# Requirement:
Show every line of the listing that contains the string "button", matching case exactly.

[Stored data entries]
● ● ● ●
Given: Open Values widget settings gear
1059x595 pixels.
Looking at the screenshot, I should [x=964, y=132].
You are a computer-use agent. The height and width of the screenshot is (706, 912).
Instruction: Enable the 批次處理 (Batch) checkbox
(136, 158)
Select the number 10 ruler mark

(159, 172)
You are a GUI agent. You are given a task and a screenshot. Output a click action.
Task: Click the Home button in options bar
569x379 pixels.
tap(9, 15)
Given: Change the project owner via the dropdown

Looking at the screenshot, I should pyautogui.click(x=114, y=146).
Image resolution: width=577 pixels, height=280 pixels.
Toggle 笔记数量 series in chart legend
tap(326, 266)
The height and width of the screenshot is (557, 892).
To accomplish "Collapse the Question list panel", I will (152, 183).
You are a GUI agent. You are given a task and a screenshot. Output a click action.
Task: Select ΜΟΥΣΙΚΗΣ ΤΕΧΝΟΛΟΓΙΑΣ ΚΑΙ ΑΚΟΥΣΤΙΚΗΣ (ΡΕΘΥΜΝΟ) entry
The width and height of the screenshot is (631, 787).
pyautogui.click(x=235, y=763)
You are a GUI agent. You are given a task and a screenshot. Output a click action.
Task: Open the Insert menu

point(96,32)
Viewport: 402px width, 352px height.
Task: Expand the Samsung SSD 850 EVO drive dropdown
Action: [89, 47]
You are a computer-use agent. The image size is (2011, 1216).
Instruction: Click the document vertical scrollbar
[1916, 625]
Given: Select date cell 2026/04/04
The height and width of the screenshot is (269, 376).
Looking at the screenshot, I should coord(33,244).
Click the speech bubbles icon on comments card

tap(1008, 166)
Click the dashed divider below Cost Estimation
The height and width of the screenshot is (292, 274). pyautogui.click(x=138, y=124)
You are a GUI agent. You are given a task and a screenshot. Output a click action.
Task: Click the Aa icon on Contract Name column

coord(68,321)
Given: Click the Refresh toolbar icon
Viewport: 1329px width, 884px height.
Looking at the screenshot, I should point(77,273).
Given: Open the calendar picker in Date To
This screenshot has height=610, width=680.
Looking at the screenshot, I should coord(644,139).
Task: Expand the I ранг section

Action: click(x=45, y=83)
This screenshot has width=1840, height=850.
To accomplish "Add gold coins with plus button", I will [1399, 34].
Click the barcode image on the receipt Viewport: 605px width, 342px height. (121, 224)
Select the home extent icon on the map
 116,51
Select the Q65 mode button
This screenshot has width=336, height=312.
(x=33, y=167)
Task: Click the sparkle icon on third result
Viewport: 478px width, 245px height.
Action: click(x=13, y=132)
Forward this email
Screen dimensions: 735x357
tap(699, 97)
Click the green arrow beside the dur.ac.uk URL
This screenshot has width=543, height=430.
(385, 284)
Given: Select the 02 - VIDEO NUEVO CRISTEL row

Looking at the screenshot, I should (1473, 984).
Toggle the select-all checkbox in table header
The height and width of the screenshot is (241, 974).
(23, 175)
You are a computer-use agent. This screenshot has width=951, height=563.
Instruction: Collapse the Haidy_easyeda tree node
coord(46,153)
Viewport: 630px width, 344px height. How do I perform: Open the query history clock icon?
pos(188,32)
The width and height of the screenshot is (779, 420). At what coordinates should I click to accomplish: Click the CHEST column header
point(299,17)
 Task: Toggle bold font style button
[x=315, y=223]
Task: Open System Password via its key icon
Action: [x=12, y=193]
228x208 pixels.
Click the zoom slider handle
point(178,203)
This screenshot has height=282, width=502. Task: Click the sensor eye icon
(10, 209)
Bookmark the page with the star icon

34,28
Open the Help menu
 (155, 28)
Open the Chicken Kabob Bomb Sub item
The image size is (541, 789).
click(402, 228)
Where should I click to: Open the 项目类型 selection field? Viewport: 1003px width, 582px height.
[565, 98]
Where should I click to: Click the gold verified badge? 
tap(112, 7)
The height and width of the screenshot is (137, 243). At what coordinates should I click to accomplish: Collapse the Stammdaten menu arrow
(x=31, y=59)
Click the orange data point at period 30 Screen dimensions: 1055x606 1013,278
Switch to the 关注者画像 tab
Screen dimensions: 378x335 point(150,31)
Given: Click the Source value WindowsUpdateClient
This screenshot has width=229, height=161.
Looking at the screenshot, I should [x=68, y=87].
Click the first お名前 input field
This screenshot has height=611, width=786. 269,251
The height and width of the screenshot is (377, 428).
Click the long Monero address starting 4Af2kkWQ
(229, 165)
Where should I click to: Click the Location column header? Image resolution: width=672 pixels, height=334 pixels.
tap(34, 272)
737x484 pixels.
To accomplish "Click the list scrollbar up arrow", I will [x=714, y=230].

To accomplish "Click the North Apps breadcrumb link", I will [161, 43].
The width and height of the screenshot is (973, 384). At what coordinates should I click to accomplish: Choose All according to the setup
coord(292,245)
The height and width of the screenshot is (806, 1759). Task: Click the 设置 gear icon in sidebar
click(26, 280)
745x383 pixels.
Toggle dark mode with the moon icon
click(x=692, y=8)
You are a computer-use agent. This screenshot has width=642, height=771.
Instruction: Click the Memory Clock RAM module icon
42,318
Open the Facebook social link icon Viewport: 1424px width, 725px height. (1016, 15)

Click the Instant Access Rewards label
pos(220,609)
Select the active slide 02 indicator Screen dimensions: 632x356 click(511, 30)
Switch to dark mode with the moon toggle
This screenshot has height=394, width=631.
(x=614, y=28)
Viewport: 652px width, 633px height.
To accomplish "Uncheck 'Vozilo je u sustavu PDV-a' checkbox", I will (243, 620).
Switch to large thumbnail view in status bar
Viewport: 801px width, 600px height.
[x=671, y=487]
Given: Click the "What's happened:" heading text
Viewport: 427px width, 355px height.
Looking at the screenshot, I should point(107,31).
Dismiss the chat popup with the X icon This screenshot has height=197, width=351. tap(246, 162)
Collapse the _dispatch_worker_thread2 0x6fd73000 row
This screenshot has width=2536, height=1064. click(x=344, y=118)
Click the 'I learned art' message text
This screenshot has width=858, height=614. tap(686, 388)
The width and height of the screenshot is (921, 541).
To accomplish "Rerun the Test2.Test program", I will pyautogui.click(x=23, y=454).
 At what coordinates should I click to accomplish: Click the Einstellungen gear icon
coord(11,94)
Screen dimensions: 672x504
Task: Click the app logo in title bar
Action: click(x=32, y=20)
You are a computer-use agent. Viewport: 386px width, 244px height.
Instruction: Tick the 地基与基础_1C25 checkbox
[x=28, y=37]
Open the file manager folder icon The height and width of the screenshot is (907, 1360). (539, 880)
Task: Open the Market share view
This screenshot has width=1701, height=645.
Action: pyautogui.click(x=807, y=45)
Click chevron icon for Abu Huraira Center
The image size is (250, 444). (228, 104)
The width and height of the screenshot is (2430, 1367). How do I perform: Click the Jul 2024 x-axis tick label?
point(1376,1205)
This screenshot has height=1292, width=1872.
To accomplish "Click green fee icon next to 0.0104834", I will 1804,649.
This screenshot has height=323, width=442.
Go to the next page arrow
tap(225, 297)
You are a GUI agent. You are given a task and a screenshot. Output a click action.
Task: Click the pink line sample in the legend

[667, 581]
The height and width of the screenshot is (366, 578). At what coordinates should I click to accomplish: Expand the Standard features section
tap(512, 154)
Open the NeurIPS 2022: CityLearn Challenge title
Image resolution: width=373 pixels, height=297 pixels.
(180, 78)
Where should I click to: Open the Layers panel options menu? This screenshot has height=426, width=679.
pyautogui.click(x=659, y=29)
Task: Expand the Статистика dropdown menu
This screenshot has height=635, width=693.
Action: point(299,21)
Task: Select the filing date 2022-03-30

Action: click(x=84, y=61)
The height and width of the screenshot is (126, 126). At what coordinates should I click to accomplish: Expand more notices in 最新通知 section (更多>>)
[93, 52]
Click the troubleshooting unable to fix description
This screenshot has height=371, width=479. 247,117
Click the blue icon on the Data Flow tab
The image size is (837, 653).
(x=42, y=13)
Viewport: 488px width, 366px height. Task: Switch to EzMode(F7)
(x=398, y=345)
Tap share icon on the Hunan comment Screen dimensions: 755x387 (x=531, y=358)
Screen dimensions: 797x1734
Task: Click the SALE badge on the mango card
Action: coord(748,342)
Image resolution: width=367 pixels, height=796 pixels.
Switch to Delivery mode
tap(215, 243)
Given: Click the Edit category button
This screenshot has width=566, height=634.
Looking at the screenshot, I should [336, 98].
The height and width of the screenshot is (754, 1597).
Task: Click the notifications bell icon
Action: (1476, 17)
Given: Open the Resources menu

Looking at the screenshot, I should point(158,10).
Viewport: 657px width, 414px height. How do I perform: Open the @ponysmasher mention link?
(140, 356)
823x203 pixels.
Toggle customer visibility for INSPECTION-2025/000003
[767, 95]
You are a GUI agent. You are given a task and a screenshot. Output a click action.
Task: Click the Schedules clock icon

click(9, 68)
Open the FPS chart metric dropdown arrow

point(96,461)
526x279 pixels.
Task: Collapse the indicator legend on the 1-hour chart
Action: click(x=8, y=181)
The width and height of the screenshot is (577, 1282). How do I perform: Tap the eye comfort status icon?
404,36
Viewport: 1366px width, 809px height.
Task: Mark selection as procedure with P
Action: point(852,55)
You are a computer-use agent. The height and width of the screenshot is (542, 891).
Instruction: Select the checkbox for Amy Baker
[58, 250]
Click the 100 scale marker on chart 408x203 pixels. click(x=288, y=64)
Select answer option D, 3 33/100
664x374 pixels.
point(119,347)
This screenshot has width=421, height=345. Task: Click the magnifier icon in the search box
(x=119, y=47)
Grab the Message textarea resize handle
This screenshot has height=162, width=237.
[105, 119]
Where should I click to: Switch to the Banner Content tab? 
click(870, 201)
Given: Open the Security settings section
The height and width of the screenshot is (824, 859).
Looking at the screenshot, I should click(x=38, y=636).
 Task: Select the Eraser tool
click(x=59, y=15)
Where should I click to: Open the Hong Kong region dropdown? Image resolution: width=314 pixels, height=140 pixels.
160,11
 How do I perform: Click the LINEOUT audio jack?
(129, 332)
● ● ● ●
# Solution to the problem:
Task: Click the Home button in options bar
To accomplish "Add gold coins with plus button", I will [1399, 34].
Select the Q65 mode button
 Task: Toggle bold font style button
Given: Click the Edit category button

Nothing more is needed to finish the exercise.